Suscitano scandalo i corsi di sci che hanno coinvolto alcuni migranti in Alto Friuli e di cui ha parlato Il Gazzettino. La polemica è sorta quando Stefano Mazzolini, responsabile sicurezza della Lega Nord, dopo aver notato alcuni immigrati che prendevano lezione di sci sulla pista di fondo “Laghetti” a Timau, frazione del paese carnico di Paluzza, ha chiesto chi pagava per “le settimane bianche dei profughi”. «Chi paga corso e noleggio? I contribuenti, la scuola sci o chi li ospita in albergo – si è chiesto il leghista?
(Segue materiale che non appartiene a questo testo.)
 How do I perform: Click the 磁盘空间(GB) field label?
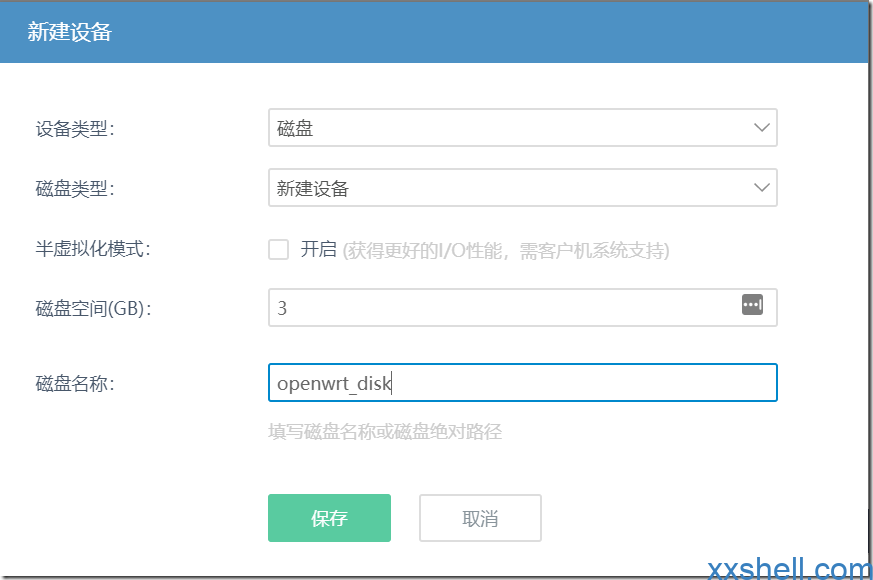coord(94,308)
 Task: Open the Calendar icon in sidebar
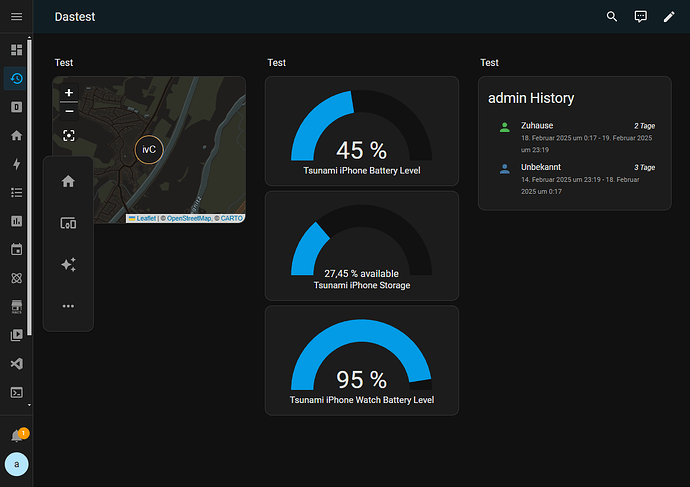(16, 249)
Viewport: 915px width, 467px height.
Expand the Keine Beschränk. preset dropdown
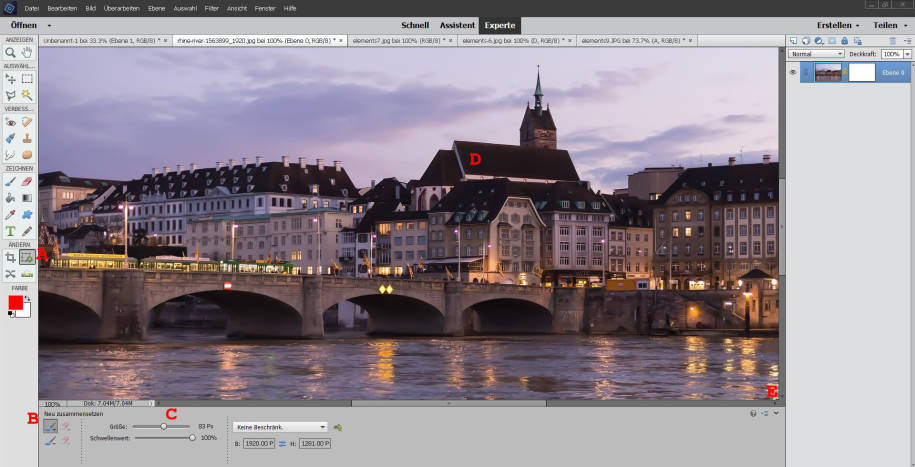click(282, 427)
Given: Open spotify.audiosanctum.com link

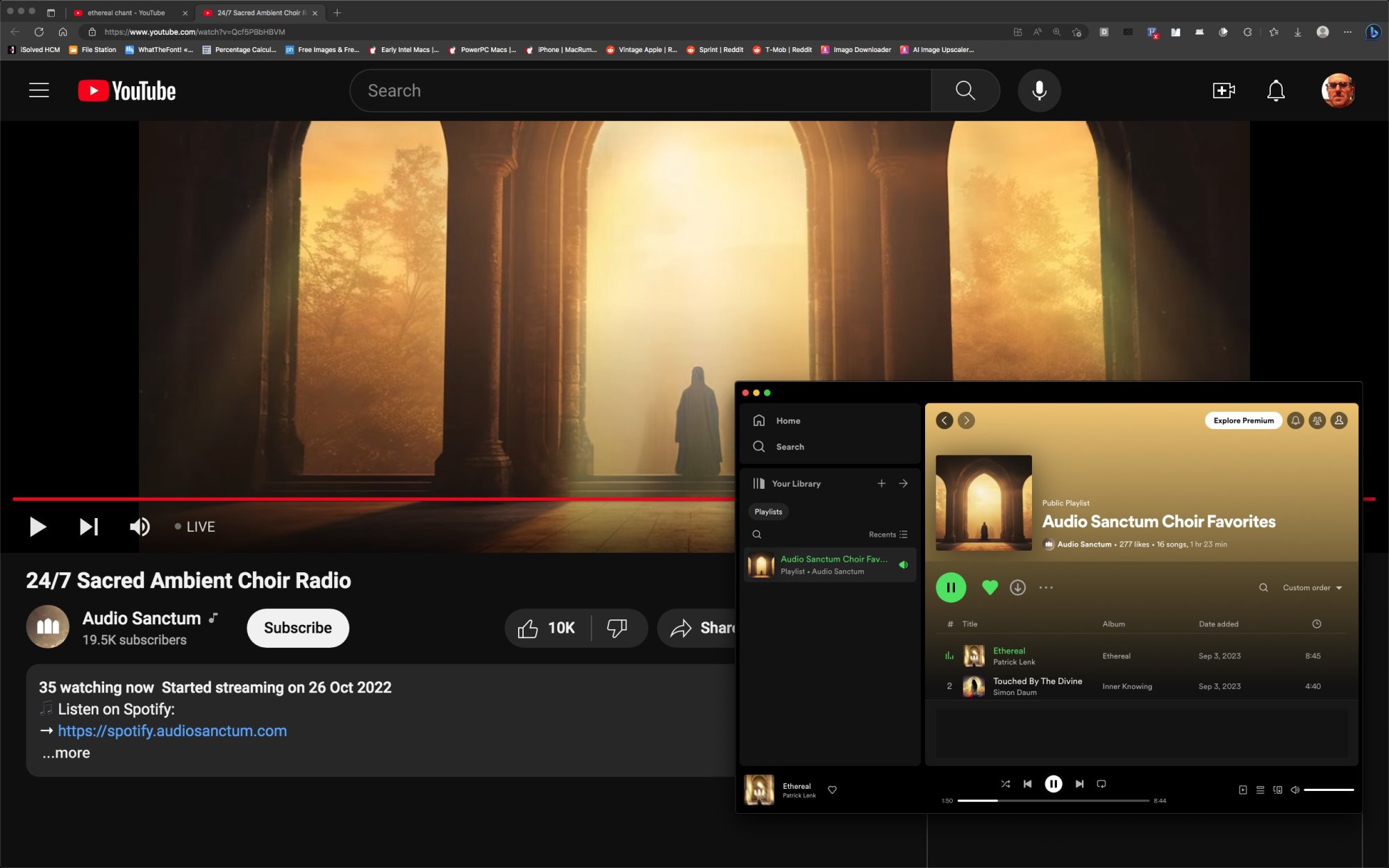Looking at the screenshot, I should 172,731.
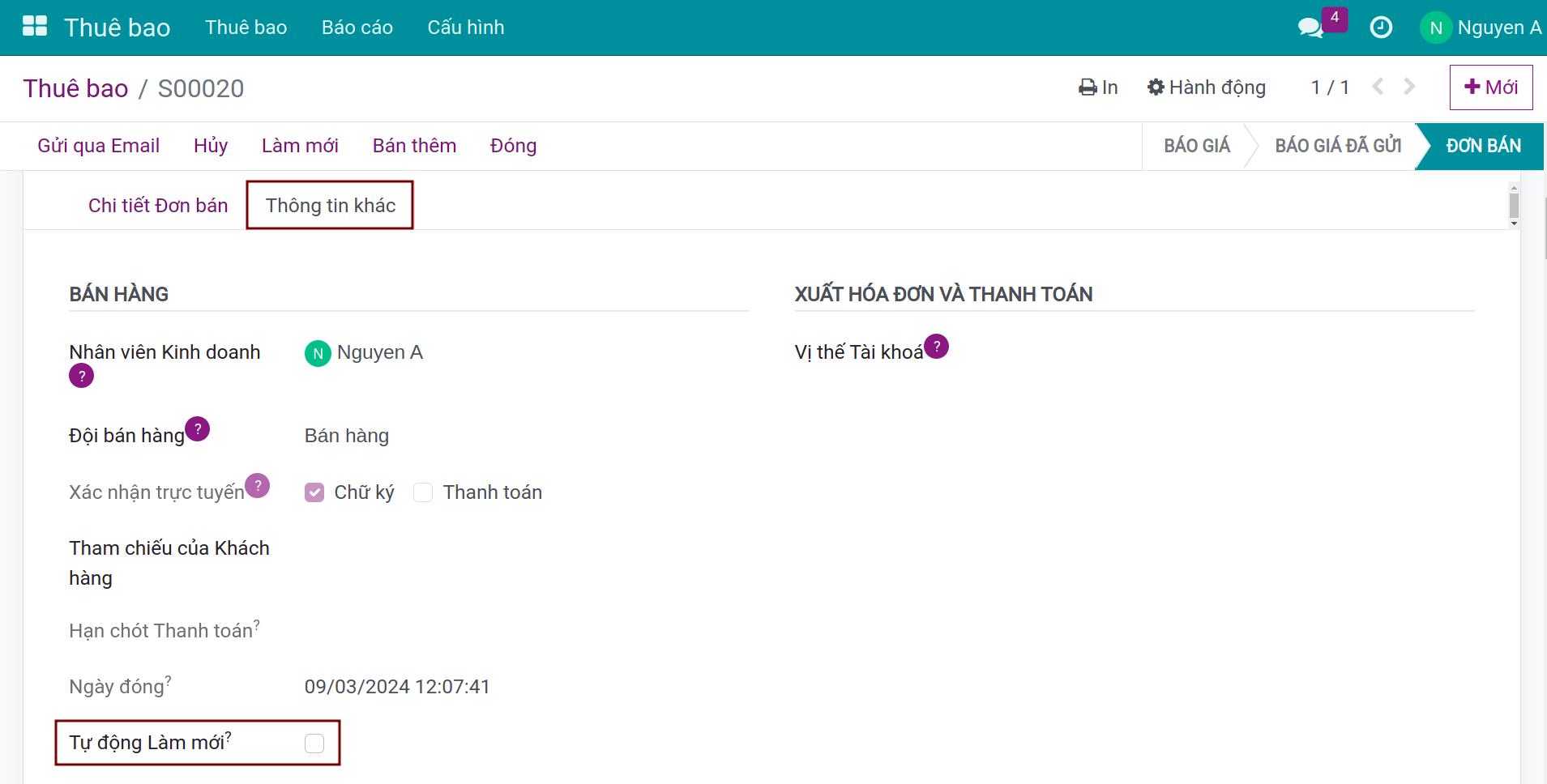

Nessuno pensa ai nostri bambini, alle famiglie che non arrivano a fine mese e non possono andare a sciare». E’ stato a quel punto precisato che i fondi utilizzati sono fondi europei e che i maestri di sci sono volontari. 

Interrogazione di Fedriga

Ma il presidente della Lega Massimiliano Fedriga è tornato sul tema con una dichiarazione infuocata:  “Ci sono cittadini che non riescono ad arrivare a fine mese e non sanno cosa mangiare ma i soldi vengono buttati per pagare lezioni di sci agli immigrati. E’ un’umiliazione, un affronto per tutte quelle persone che sono in difficoltà. Una vergogna che non può essere fatta passare sotto silenzio. Per questo presenterò un’interrogazione per chiedere spiegazioni su questa iniziativa inaccettabile che non sta né in cielo né in terra. Non solo spendiamo circa 4 miliardi l’anno per accogliere immigrati e clandestini, ora si utilizzano fondi europei per pagare loro lezioni di sci. Quale sarà il prossimo passo? Vergogna!”.